PROVIDED DATA:
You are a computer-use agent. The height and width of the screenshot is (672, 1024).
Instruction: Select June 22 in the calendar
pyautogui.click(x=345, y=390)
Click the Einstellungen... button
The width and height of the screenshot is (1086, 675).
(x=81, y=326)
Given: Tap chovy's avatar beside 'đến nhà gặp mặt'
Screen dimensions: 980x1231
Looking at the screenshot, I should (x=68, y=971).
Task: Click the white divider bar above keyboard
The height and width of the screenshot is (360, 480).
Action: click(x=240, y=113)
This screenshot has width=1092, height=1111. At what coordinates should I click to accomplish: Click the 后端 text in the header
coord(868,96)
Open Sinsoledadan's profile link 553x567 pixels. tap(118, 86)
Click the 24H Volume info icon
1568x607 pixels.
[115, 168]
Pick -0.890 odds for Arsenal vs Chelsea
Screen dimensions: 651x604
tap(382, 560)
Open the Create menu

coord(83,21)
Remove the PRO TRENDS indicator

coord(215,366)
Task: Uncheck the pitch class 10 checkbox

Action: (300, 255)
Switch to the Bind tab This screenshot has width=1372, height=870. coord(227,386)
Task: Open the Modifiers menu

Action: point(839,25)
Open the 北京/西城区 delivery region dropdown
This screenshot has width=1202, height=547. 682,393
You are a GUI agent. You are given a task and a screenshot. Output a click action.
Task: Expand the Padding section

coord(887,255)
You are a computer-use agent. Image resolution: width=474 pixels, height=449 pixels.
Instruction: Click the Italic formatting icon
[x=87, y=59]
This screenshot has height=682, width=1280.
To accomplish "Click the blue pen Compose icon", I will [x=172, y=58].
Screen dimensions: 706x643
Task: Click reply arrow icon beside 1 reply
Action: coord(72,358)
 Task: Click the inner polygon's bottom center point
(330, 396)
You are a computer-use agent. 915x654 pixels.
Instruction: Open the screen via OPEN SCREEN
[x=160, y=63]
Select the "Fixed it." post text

DIRECTIONS: Reproduce the lines of the entries above exactly, but only from the line containing "Instruction: Click the Italic formatting icon" through the final line.

ANSWER:
Instruction: Click the Italic formatting icon
[x=87, y=59]
This screenshot has height=682, width=1280.
To accomplish "Click the blue pen Compose icon", I will [x=172, y=58].
Screen dimensions: 706x643
Task: Click reply arrow icon beside 1 reply
Action: coord(72,358)
 Task: Click the inner polygon's bottom center point
(330, 396)
You are a computer-use agent. 915x654 pixels.
Instruction: Open the screen via OPEN SCREEN
[x=160, y=63]
Select the "Fixed it." post text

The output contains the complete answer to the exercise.